The film is a great satire on politics and media, but has much to say about race relations that is still a relevant conversation in light of Baltimore, and Ferguson, #BlackLivesMatter, and the death of police officers in Texas, Illinois, and elsewhere. The final shot of the film also has continued to evoke debate upon its meaning with some talking about a messianic interpretation of Chance’s simple way contrasting with how muddled the rest of society seems to be. I think that as the final words “life is a state of mind” are uttered by a character off-screen, we see Sellers walk on water, letting us know that those who are pure of heart and not tainted in their intentions will find themselves doing the impossible. This is the kind of person that impacts others, not the powerful, nor the media, wealth, etc. Sellers’ career is perfectly concluded with this extremely understated tour de force that is an extreme contrast with his characters like Chief Inspector Jacques Clouseau, or his multiple characters in Dr.
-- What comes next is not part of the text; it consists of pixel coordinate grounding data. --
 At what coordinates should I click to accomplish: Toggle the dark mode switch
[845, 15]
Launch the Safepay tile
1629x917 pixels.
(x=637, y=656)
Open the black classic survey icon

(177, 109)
Strangelove and The Mouse that Roared. Sellers’ comedic legacy continues to endure because the material and medium he used continues to provoke, challenge, entertain and makes us laugh today.

I Love You, Alice B. Toklas!

(1968, Warner Brothers/Seven Arts, dir. Hy Averback)

by Jim Tudor


Alice_B_Toklas_posterSometime following his acclaimed success in 1964’s Dr. Strangelove, Peter Sellers is said to have stopped caring as much about his career. The result is a grey period spanning from the mid-1960s and through the 1970s, a span with arguably not one truly great film among his output (although Vittorio De Sica’s After the Fox is a riot) . It wouldn’t be until his swan song in Hal Ashby’s masterpiece Being There that Sellers would once more, at long last, find himself. The inbetween time would amass amusing if unecessary Pink Panther sequels and largely forgotten cultural relics as Sellers, so universally lauded for his undeniable talent, toiled away on screen.
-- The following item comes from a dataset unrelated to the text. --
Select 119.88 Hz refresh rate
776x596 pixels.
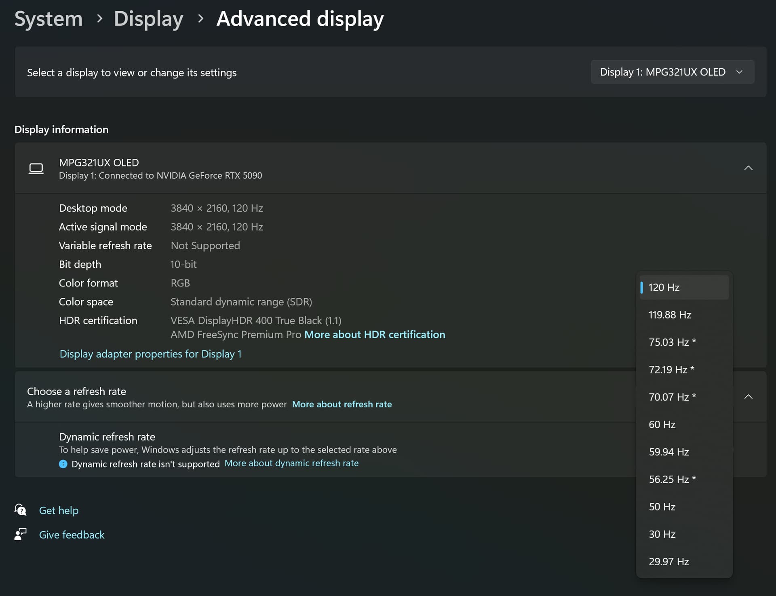point(670,315)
Indicative of this era is 1968’s I Love You, Alice B. Toklas!, a fish-out-of-water chuckler that trades on the rising hippie culture of the day. Sellers plays Harold Fine, a suit-wearing stooge as bland as his name. Harold, a tightly wound man (or as the hippies say, “uptight”) who’s terminally afraid of commitment, is being presured by both his girlfriend and his domineering mother to get married. He crashed his car, and is made to temporarily drive the mechanic’s son’s psychodelic hippie-mobile. Harold reconnects with his hippie brother, and ends up taken with his girlfriend, Nancy (Leigh Taylor-Young, who was somehow Golden Globe nominated for this), a flighty mini-dress wearing tart who’s marijuana brownies are the hit of his family and friends. The recipe was first published by Gertrude Stein’s lover Alice B. Tolkas, hence the odd title.
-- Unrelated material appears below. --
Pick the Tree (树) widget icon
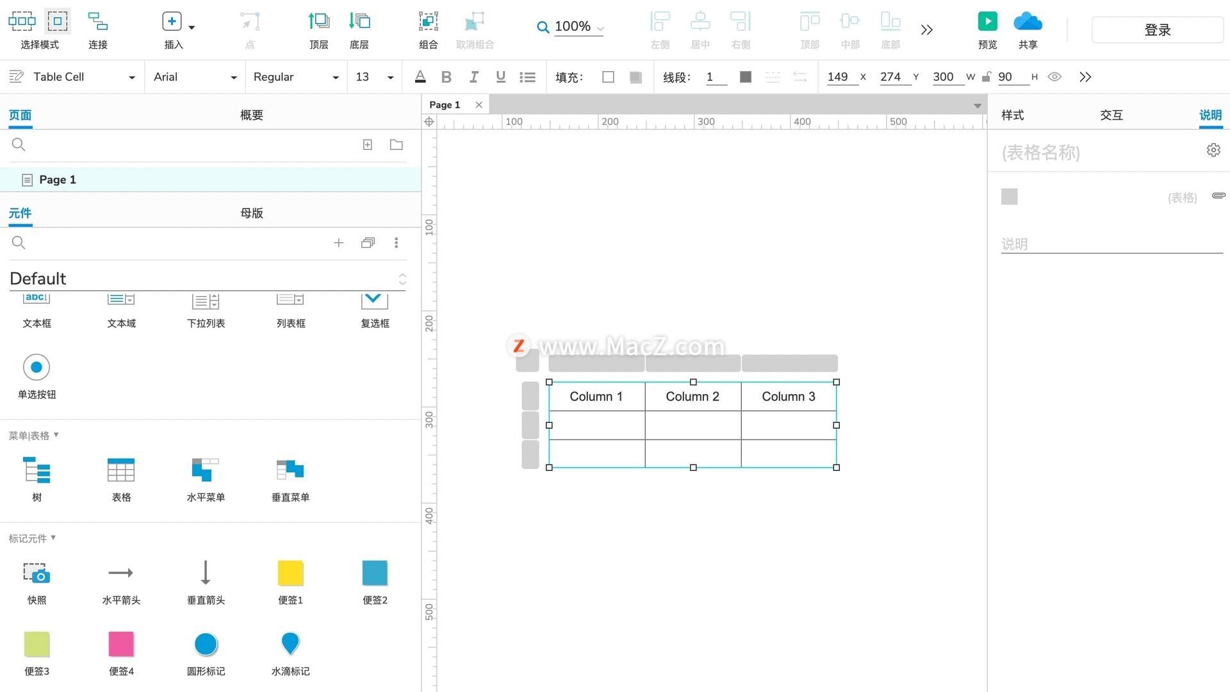click(37, 471)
The sight of the “uptights” in Harold’s life getting unknowingly baked is the film’s idea of counter-culture-baiting comedy. Eventually, Harold goes full on hippie – long hair, free love, beads, the works. But director Hy Averback, said to have clashed bitterly with the difficult Sellers in the making of this piffle, can’t ever quite manage to score any real laughs. The film is not poor, but it is terminally of its time and place. Aside from Sellers inconequentially playing the lead, the only other noteworthy aspect of Toklas is the fact that the screenplay was co-written by Paul Mazursky, who would launch well into his own marked directorial career the following year with Bob & Carol & Ted & Alice. At times, it’s difficult to peg whether the film is onboard with the counter culture it so adorns, or mocking it. I suppose it doesn’t matter. This is just Sellers trying to find himself; a sentiment echoed by his character in the movie. All in all, I Love You, Alice B. Toklas! is a trip worth taking only for Sellers and groovy-movie completists.